§ 阅读材料:
_ _ _ _
我们计算了很多属性和变量结果,但是有很多是没有用到的

    half4 frag ( VertexOutput IN  ) : SV_Target
    {   
        half4 color2=_Color0+2;
        half4 color3=_Color0+3;
        return color3;
    }

编译结果

    uniform     vec4 _Color0;
    layout(location = 0) out mediump vec4 SV_Target0;
    vec4 u_xlat0;
    void main()
    {
        u_xlat0 = _Color0 + vec4(3.0, 3.0, 3.0, 3.0);
        SV_Target0 = u_xlat0;
        return;
    }

color 的+2 计算并没有包含到编译后的逻辑了,优化的不错,点个赞

调用的方法内含冗余逻辑

例如我们调用一个方法,其除了一个返回值之外,还有out 几个值,但是最终只使用了其中的一个

    half4 CalculateMultiParam(half4 color,half alpha,out half4 color2,out half4 color3)
    {
        color2=color*2;
        color3=color*3;
        return color+1;
    }

    half4 frag ( VertexOutput IN  ) : SV_Target
    {   
        half4 color2=0;
        half4 color3=0;
        half4 finalColor=CalculateMultiParam(_Color0,1,color2,color3);
        return finalColor;
    }

编译结果

    uniform     vec4 _Color0;
    layout(location = 0) out mediump vec4 SV_Target0;
    void main()
    {
        SV_Target0 = _Color0 + vec4(1.0, 1.0, 1.0, 1.0);
        return;
    }

很明显,方法体内的 color2 和 color3 计算虽然返回了,但是由于最终没有被用到,所以最终没有被编译,good!

多次赋值

我们多次给一个变量赋值,然后最后给一个常量

    half4 frag ( VertexOutput IN  ) : SV_Target
    {   
        half4 color2=2;
        half4 color3=3;
        half4 finalColor=color3;
        finalColor=CalculateMultiParam(_Color0,1,color2,color3);
        finalColor=color2;
        finalColor=1;
        return finalColor;
    }

编译结果

    precision highp float;
    precision highp int;
    layout(location = 0) out mediump vec4 SV_Target0;
    void main()
_ _ _ _
§ 已知信息:

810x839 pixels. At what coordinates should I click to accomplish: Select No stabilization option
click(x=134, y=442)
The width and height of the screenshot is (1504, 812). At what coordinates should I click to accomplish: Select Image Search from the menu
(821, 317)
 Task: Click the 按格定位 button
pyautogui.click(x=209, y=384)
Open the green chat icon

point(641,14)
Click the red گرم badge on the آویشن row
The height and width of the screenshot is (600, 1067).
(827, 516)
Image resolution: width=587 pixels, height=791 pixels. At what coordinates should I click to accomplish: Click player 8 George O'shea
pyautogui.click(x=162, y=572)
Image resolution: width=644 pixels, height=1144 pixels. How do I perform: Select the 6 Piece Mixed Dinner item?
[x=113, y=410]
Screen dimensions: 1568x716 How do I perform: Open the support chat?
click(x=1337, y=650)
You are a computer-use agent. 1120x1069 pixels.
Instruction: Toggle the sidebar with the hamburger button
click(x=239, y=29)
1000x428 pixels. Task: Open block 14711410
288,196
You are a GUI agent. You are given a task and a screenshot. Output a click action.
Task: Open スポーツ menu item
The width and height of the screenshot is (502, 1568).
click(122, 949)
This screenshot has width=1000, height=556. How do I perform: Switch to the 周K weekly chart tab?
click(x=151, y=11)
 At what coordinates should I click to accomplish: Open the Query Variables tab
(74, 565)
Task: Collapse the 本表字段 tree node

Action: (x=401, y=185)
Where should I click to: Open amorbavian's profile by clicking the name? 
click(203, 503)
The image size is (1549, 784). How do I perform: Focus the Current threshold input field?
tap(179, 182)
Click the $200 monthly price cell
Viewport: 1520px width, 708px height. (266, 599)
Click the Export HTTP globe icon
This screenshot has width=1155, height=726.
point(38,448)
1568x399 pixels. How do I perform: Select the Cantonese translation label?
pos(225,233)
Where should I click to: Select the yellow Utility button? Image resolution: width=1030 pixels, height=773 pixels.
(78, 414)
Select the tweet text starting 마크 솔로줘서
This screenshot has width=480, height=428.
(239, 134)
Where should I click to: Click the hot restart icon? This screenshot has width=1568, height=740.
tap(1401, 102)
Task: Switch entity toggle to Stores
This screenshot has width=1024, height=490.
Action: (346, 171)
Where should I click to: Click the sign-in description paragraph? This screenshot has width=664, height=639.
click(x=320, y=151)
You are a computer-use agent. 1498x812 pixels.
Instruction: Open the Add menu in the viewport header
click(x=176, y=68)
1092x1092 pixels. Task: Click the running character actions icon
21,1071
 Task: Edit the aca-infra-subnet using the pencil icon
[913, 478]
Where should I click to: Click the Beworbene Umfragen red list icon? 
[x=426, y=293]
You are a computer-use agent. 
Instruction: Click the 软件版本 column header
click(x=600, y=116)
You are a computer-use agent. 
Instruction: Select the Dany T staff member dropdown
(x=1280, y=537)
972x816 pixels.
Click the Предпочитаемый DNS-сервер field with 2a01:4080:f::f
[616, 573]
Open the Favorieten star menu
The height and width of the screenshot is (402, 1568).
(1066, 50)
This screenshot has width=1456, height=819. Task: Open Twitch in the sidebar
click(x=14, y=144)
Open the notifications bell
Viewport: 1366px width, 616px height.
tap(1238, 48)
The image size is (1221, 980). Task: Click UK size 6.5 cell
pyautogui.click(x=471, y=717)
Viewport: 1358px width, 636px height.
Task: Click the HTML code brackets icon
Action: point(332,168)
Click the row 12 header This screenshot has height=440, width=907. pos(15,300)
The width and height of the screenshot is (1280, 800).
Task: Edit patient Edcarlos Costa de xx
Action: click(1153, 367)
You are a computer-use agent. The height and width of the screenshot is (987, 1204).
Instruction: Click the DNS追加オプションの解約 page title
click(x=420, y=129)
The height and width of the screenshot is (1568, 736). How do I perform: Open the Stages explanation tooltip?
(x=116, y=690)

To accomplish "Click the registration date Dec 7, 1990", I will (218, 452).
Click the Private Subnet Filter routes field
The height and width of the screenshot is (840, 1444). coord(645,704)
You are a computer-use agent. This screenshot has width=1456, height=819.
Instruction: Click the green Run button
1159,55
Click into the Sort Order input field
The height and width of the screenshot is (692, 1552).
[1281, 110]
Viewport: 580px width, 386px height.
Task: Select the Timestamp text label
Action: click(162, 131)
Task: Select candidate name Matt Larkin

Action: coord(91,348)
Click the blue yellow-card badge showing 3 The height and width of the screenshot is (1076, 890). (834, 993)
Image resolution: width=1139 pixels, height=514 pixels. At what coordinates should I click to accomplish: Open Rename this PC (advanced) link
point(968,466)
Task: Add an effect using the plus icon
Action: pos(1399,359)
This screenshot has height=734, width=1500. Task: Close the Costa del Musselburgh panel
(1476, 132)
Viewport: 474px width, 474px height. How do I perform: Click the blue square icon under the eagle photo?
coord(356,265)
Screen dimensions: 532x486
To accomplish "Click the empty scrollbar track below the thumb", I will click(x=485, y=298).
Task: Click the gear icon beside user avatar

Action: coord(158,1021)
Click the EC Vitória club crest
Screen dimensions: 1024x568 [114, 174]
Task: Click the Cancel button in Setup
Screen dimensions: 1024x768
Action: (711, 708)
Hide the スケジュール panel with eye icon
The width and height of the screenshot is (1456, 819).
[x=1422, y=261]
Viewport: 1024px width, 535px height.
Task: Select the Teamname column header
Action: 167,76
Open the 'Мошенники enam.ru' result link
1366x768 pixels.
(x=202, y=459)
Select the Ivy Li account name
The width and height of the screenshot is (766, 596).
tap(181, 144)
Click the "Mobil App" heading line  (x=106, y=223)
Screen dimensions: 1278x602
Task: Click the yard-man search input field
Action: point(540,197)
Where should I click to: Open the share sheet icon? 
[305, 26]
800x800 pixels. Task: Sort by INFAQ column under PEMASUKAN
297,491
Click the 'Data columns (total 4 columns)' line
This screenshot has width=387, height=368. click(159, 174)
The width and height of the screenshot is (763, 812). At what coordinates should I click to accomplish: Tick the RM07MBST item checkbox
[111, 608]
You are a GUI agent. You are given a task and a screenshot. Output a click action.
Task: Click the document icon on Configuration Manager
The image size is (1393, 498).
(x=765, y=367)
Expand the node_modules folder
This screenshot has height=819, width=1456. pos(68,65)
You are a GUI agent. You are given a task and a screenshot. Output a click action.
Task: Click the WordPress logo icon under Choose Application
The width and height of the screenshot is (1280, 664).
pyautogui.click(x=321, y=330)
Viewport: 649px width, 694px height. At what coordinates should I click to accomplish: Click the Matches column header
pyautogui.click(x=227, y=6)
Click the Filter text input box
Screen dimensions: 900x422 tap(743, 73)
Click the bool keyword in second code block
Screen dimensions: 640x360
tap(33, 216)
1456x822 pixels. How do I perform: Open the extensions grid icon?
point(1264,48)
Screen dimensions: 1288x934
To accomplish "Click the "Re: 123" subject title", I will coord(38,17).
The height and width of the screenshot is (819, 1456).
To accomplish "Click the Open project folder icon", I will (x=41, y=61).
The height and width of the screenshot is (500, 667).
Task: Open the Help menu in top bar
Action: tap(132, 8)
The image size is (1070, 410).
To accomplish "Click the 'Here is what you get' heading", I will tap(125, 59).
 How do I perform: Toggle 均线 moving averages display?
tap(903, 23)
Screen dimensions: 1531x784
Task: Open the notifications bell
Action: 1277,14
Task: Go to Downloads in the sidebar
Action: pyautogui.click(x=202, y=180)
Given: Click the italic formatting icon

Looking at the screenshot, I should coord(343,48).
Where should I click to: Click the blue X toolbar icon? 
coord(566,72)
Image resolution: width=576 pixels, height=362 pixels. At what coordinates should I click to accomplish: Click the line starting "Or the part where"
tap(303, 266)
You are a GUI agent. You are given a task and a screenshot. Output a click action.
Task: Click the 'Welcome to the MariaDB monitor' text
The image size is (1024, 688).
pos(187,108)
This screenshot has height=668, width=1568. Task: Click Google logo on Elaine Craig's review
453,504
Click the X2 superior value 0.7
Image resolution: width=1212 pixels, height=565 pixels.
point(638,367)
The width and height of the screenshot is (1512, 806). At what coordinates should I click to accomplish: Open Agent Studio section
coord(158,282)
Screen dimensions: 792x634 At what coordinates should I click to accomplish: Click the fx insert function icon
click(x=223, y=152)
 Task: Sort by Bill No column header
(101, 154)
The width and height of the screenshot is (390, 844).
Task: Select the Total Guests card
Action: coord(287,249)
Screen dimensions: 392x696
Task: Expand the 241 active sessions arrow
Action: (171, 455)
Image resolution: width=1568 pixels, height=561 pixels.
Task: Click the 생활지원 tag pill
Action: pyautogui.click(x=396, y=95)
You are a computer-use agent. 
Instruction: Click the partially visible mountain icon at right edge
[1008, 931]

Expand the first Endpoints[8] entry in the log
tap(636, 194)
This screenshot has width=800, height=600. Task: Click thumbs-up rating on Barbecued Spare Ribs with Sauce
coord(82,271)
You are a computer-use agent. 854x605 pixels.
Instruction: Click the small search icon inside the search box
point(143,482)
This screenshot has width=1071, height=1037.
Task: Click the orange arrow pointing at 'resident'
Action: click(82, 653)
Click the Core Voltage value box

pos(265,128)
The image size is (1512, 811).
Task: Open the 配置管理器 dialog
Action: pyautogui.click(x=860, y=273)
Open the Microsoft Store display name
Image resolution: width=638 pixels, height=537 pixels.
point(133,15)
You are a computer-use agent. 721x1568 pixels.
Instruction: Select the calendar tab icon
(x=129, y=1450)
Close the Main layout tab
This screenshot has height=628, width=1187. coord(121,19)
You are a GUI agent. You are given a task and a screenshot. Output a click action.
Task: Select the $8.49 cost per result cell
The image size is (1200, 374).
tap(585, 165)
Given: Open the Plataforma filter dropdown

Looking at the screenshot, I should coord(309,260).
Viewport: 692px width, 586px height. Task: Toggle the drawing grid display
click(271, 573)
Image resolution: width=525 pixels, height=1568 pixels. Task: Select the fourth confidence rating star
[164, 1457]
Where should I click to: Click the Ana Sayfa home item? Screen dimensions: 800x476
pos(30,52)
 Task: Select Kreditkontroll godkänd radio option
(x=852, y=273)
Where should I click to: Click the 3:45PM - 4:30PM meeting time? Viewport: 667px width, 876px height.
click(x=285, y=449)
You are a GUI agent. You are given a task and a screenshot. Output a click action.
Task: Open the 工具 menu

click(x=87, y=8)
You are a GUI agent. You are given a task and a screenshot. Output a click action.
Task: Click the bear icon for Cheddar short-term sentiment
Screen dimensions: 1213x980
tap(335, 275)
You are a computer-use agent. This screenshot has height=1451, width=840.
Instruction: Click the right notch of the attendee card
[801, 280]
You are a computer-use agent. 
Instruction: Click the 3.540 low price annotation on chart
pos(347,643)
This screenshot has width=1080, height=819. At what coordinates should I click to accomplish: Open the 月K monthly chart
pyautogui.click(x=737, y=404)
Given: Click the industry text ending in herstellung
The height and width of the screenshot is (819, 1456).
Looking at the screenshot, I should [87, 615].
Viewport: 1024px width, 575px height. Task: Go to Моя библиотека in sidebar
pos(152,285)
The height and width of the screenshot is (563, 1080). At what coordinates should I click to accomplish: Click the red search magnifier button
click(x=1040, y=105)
_ _ _ _
§ 待解问题:
[A] 请返回着色器编译优化一文中的一段原文,从“color 的+2 计算并没有包含到编译后的逻辑了,优化的不错,点个赞”开始,一直到“color2,out half4 color3)”为止。
[B] 在着色器编译优化一文中,CalculateMultiParam 方法里 color2 和 color3 的计算为什么没有出现在编译结果里?请用一到三句话说明。
[C] 请接着着色器编译优化一文最后显示的内容往下续写。
上面的列表取自其他来源。

§ 各题解答:
[A]
color 的+2 计算并没有包含到编译后的逻辑了,优化的不错,点个赞

调用的方法内含冗余逻辑

例如我们调用一个方法,其除了一个返回值之外,还有out 几个值,但是最终只使用了其中的一个

    half4 CalculateMultiParam(half4 color,half alpha,out half4 color2,out half4 color3)

[B] 方法体内的 color2 和 color3 虽然通过 out 参数返回了,但最终没有被用到,所以没有被编译。编译结果里只剩 _Color0 加 1 的计算。

[C]
    {
        SV_Target0 = vec4(1.0, 1.0, 1.0, 1.0);
        return;
    }

我们发现连之前的变量声明都忽略掉了 uniform vec4 _Color0; good!

多步常量计算

我们进行多次的常量计算

    half4 frag ( VertexOutput IN  ) : SV_Target
    {   
        half4 color2=2;
        half4 color3=color2+3;
        half4 finalColor=color3+5;
        return finalColor;
    }

编译结果

    precision highp float;
    precision highp int;
    layout(location = 0) out mediump vec4 SV_Target0;
    void main()
    {
        SV_Target0 = vec4(10.0, 10.0, 10.0, 10.0);
        return;
    }

直接出结果,勤俭持家好编译 good!

再看数据结构体

我们看一下最简单的两个结构体的编译结构

    struct VertexInput
    {
        float4 vertex : POSITION;
    };
    struct VertexOutput
    {
        float4 clipPos : SV_POSITION;
    };

    VertexOutput vert ( VertexInput v )
    {
        VertexOutput o = (VertexOutput)0;
        o.clipPos= TransformWorldToHClip( TransformObjectToWorld( v.vertex.xyz ) );
        return o;
    }

    half4 frag ( VertexOutput IN  ) : SV_Target
    {   
        return _Color0;
    }

编译结果 只看关键的 vert 和 frag部分

//Vert
    in highp vec4 in_POSITION0;
    vec4 u_xlat0;
    vec4 u_xlat1;
    void main()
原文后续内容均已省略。